Understanding Heat, Temperature, and Thermodynamics

Venturi Tube and Thermodynamics

A Venturi tube is used to measure the velocity of liquids circulating inside a pressure pipe. It is also based on Bernoulli’s principle: when a liquid passes through this section, its pressure decreases, and its speed increases.

Thermodynamics is the part of physics that studies heat, and the difference between heat and temperature. Benjamin Thompson discovered that friction produces heat. Heat is the sum of all kinetic energy of the molecules. Temperature is a measure of the average kinetic energy of a body’s heated molecules. If a hot object and a cold object are in contact, over time, the hot object will cool and the cold object will heat up until they reach thermal equilibrium.

Temperature Scales

• Mercury Thermometers: A capillary tube with a bulb containing mercury. The mercury expands when heated and contracts when cooled. The temperature scale can range from -39°C to 357°C.
• Alcohol Thermometers: Can record temperatures lower than mercury thermometers, typically down to -130°C. Also uses Toluene.
• Fahrenheit Scale: Developed in 1714. The first thermometer used a scale where the lowest temperature achievable with a mixture of ice and ammonium chloride was 32°F, and the boiling point of water was 212°F.
• Celsius Scale: Created in 1742. This scale is based on the melting point of ice (0°C) and the boiling point of water (100°C) at a pressure of 760mm (1 atmosphere).
• Kelvin Scale: Based on absolute zero, the temperature at which the kinetic energy of molecules is zero. 0 K is equal to -273.15°C. There is no upper limit on the Kelvin scale.

Heat Capacity and Thermal Expansion

Heat capacity is defined as the ratio between the amount of heat supplied and the resulting temperature variation. Evidently, the higher the heat capacity of a substance, the more heat is required to raise its temperature.

Specific heat is defined as the heat capacity per unit mass. Changes in temperature affect body size; most materials expand when heated and contract when cooled. Gases expand more than solids.

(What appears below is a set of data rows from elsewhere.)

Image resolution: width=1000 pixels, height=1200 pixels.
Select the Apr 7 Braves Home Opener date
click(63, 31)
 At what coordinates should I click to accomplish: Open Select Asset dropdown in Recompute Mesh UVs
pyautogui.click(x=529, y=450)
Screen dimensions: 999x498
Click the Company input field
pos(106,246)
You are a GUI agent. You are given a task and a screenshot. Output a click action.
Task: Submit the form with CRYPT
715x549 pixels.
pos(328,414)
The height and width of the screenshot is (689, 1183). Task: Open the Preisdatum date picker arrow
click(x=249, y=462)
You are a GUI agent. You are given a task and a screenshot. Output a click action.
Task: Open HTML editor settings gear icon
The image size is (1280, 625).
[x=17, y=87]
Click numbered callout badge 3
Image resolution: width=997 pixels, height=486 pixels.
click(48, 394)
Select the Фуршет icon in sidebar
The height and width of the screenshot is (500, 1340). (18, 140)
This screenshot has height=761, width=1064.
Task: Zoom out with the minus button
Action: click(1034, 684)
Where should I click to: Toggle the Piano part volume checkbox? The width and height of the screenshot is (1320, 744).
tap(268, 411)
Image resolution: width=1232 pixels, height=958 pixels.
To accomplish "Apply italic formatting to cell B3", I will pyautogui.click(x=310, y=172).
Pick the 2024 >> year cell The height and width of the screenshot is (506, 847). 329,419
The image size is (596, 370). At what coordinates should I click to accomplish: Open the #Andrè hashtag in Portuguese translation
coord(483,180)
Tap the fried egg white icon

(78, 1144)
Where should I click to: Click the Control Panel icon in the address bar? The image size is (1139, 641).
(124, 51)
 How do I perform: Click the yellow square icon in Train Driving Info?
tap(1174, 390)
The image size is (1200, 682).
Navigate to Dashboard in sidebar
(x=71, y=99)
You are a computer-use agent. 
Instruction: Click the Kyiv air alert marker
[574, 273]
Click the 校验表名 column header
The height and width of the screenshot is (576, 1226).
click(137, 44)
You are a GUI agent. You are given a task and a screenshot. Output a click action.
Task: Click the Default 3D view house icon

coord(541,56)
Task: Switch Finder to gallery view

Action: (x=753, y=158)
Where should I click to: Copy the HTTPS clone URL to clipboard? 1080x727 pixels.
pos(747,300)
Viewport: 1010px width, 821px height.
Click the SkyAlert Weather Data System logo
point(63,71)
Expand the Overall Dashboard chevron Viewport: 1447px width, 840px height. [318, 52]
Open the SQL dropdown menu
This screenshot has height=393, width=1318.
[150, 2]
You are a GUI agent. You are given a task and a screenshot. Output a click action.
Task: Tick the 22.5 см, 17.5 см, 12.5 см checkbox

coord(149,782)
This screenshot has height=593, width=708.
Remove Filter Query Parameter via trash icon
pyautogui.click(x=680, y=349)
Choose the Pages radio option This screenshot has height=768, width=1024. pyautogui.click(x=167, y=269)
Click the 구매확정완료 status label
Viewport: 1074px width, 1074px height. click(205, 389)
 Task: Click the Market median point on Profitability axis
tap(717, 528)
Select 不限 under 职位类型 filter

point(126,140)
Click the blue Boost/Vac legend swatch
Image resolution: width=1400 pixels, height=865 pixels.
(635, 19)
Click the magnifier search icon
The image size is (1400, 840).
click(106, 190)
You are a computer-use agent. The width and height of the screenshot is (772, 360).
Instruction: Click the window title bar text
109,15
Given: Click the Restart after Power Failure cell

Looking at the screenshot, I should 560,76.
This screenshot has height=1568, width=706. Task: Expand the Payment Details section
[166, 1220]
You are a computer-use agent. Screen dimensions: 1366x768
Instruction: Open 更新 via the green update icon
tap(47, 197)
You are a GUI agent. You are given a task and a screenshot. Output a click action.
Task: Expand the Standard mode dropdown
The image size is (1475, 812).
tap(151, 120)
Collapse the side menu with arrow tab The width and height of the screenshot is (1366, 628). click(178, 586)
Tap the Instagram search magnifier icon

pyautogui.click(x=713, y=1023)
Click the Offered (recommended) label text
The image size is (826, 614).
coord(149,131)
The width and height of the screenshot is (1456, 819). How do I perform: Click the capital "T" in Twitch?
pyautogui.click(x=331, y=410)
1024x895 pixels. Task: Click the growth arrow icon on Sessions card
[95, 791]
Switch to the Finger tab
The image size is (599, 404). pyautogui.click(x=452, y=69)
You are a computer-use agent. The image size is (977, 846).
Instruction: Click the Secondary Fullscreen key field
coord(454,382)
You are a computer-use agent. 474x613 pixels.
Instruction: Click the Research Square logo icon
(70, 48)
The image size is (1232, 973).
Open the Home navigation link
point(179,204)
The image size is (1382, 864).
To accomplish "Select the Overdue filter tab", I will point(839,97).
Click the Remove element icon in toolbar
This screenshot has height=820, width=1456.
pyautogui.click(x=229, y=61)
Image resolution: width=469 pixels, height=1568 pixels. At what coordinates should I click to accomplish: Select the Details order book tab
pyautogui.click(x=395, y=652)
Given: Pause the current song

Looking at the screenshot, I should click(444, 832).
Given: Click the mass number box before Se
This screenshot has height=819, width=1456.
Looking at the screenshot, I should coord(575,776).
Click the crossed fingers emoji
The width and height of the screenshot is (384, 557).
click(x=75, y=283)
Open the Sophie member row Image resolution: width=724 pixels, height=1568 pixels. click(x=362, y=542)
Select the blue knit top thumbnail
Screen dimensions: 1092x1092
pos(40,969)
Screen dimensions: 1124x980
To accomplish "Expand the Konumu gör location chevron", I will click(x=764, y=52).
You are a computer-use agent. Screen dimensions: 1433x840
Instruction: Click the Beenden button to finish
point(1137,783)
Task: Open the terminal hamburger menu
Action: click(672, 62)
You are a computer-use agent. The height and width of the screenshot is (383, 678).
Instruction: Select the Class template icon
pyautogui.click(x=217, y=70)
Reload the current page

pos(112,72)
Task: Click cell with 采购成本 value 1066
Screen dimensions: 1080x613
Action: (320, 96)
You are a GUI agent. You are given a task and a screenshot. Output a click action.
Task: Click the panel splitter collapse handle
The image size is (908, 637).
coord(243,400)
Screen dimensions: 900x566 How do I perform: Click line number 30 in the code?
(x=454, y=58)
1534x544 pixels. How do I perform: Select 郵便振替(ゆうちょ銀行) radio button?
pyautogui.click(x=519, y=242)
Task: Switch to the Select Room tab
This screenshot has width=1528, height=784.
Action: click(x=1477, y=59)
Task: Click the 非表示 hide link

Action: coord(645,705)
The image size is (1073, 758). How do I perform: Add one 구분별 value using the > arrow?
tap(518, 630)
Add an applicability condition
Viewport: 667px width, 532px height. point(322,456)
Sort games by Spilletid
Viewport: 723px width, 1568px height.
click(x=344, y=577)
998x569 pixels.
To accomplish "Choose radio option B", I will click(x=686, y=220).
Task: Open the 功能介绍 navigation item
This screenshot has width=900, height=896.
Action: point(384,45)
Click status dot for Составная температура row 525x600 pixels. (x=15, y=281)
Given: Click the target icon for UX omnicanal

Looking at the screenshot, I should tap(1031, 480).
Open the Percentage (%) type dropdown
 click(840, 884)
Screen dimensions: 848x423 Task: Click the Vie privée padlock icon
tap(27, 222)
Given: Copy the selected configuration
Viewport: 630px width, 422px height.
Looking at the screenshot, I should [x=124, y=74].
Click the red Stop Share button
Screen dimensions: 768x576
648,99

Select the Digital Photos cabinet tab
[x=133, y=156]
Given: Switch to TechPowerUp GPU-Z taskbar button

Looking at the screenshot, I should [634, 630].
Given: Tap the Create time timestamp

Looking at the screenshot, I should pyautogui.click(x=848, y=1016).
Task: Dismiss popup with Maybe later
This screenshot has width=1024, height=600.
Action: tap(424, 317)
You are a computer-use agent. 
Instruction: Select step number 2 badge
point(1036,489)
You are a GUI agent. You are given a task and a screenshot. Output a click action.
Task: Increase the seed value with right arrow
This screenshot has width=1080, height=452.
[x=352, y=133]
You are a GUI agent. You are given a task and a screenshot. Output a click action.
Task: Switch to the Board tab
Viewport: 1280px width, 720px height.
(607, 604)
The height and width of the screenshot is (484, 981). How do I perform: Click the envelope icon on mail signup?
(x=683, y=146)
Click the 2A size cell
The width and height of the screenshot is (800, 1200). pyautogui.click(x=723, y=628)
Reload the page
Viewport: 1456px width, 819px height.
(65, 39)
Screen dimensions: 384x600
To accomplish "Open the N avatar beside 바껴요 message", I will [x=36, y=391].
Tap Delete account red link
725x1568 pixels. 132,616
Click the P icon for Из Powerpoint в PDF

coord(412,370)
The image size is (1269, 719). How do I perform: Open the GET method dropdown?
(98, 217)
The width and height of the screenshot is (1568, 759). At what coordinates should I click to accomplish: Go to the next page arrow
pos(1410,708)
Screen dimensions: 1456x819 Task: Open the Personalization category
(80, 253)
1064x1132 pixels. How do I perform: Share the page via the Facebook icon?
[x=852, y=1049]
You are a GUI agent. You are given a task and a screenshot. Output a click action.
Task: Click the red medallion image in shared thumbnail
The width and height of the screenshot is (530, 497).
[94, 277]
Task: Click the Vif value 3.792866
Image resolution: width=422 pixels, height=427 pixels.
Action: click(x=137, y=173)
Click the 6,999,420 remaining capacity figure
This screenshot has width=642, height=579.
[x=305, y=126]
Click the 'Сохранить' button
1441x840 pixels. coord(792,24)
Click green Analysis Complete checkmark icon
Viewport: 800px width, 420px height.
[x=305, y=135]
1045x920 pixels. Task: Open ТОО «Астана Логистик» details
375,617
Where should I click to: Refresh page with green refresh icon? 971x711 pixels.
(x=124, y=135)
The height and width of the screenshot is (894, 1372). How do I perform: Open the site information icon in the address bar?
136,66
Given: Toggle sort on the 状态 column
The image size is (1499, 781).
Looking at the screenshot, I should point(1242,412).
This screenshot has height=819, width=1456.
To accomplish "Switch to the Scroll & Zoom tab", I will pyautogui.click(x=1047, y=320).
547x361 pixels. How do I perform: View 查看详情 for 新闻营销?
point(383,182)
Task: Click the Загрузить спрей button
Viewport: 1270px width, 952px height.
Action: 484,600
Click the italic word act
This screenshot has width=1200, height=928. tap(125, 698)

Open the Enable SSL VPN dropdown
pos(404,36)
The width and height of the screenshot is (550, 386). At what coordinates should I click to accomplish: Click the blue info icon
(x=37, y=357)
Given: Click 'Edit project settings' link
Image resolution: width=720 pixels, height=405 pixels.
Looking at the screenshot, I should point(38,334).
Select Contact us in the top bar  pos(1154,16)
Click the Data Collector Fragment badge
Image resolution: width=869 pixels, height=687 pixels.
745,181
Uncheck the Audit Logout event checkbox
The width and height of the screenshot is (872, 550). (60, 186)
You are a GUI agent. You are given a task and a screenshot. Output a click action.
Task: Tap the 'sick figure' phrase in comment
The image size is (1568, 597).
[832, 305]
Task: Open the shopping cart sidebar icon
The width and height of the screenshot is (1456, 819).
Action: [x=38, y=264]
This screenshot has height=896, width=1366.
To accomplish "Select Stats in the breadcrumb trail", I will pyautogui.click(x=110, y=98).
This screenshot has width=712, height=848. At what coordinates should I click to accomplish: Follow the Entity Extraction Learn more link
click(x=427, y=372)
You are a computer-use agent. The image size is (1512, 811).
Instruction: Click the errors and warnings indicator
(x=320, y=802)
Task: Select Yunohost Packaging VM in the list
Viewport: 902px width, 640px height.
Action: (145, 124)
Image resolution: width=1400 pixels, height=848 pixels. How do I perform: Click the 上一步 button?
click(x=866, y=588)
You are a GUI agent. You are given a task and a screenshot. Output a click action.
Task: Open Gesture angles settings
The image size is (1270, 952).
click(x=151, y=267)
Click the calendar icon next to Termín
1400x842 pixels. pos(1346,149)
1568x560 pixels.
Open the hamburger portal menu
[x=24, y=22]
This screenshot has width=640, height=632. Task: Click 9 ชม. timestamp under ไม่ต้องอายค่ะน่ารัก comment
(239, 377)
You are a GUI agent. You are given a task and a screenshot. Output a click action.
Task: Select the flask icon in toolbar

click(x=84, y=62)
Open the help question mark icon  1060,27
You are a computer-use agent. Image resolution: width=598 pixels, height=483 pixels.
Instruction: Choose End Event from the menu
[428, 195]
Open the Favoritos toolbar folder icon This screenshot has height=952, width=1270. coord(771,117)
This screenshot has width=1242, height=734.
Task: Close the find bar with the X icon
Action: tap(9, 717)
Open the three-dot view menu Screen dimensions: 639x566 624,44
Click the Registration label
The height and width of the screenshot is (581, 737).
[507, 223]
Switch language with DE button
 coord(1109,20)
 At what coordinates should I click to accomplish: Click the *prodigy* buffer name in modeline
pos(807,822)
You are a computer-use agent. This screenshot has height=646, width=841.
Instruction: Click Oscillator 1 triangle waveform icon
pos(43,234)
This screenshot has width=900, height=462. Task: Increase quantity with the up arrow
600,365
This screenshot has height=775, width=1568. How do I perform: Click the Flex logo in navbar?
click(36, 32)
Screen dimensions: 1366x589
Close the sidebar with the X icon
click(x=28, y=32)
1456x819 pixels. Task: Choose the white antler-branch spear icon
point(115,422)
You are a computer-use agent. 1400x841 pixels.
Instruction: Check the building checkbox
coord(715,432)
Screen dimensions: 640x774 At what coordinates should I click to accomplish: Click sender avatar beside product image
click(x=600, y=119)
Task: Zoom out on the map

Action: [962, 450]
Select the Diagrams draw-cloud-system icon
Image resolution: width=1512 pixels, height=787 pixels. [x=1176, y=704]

• Linear Expansion: When a metal bar is heated, it undergoes growth in three dimensions. Linear expansion refers to the increase in length. The coefficient of linear expansion is the increase in length of a rod with an initial length of 1 meter when its temperature rises by 1°C.
• Area (Superficial) Expansion: When a surface expands, it increases its area. Area expansion is proportional to the initial area and the change in temperature.
• Cubical Expansion: Involves an increase in the dimensions of a body (length, width, and height), resulting in an increase in volume. The cubic expansion coefficient is the increase in volume experienced by an object with an initial volume of unity when its temperature increases by 1°C.
• Irregular Expansion of Water: While most substances expand when heated, some contract. Water exhibits irregular expansion.
• Expansion of Gases: Any gas subjected to a constant pressure will change its volume by approximately 1/273 of its volume at 0°C for every 1°C change in temperature.

Latent Heat

• Latent Heat of Fusion: When a substance melts or evaporates, it absorbs a certain amount of “latent” heat (meaning “hidden”).
• Sensible Heat: Sensible heat is the heat that, when supplied to a substance, raises its temperature.
• Latent Heat of Fusion (Detailed): The heat required for a change of physical state *without* a change in temperature. It is the amount of heat required to change 1 gram of a solid to 1 gram of liquid.
• Latent Heat of Vaporization/Condensation: When a liquid at a certain pressure is heated, it eventually boils. The heat of vaporization of a substance is the amount of heat required to change 1 gram of boiling liquid to 1 gram of steam, keeping the temperature constant.